• **EXERCISE GOAL**
The records below must be repeated exactly, but without their pictures.

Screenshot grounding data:
▼

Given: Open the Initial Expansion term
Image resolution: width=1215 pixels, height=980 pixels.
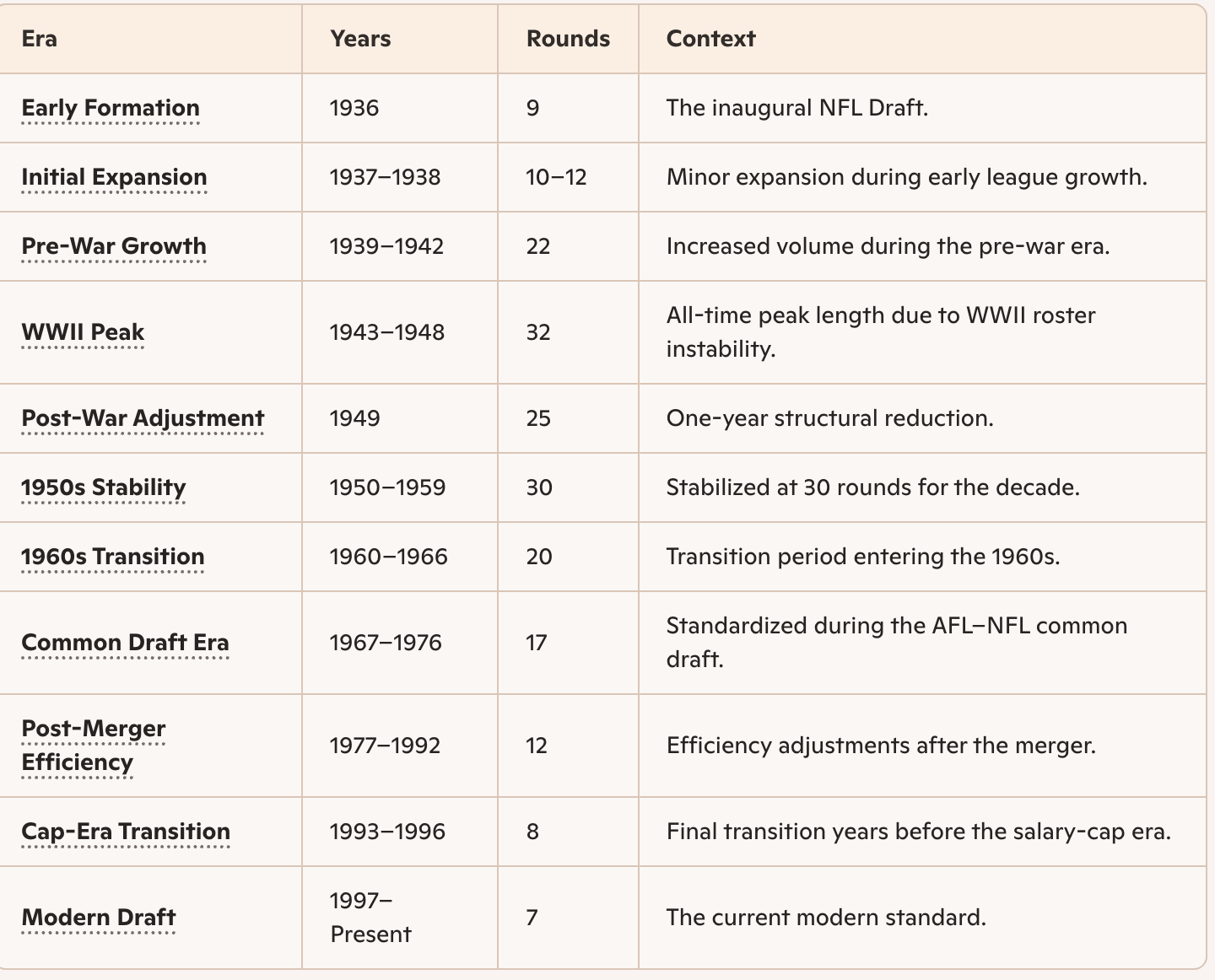Looking at the screenshot, I should [x=114, y=177].
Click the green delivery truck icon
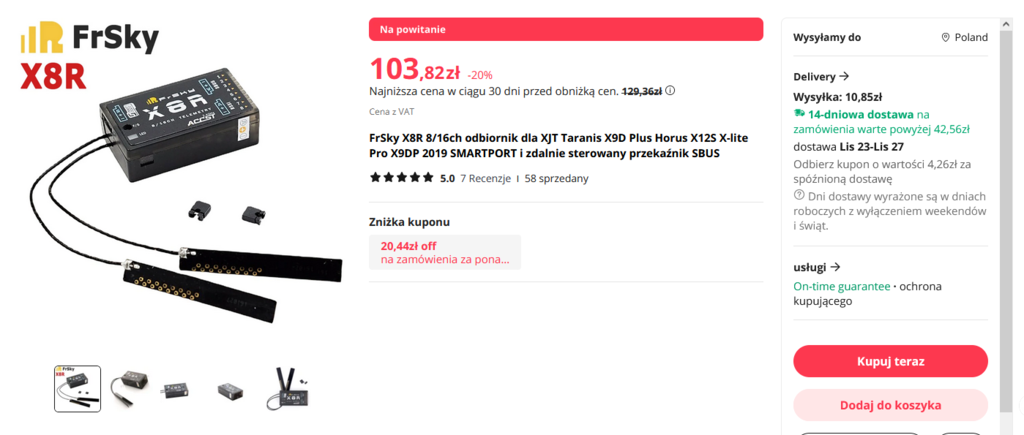Screen dimensions: 1024x435 (800, 115)
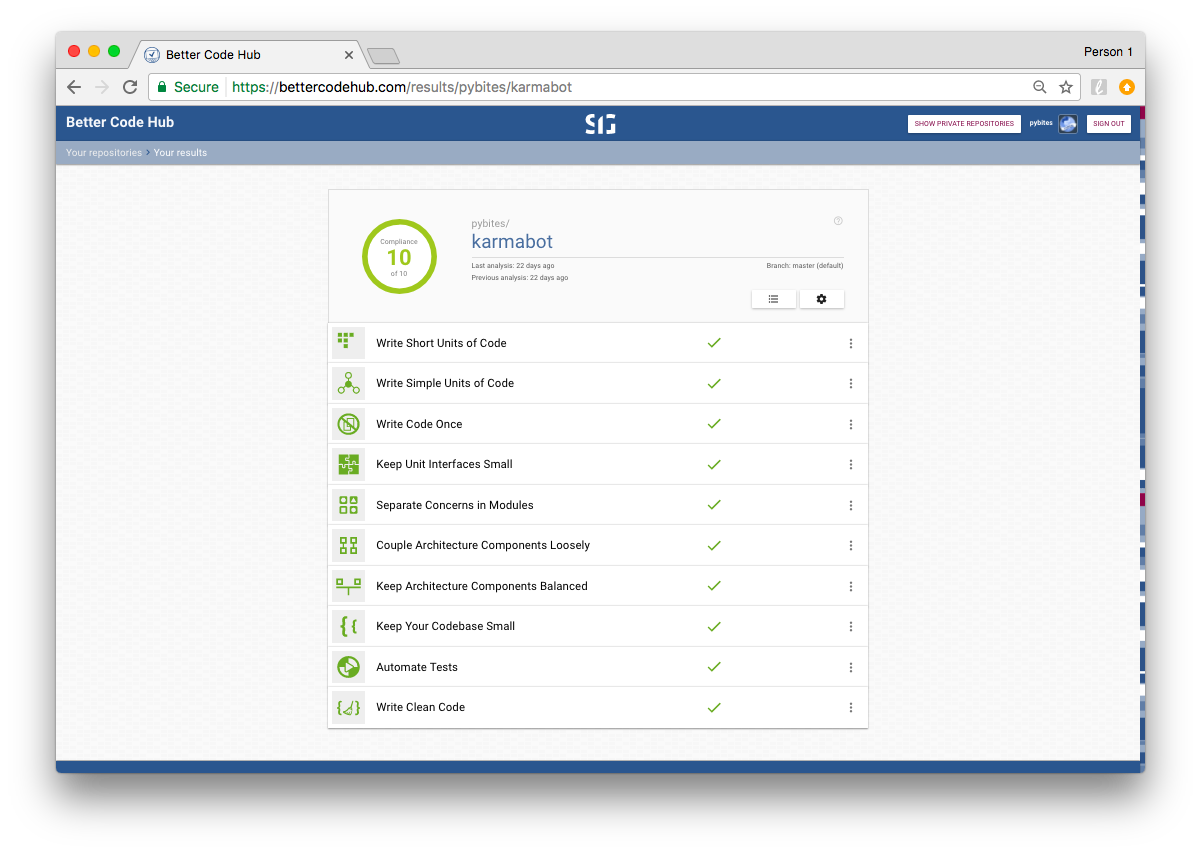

▲

• **SOLUTION TO THIS TASK**
Given: Open the Initial Expansion term
Image resolution: width=1215 pixels, height=980 pixels.
Looking at the screenshot, I should [x=114, y=177].
Click the green delivery truck icon
Screen dimensions: 1024x435 (800, 115)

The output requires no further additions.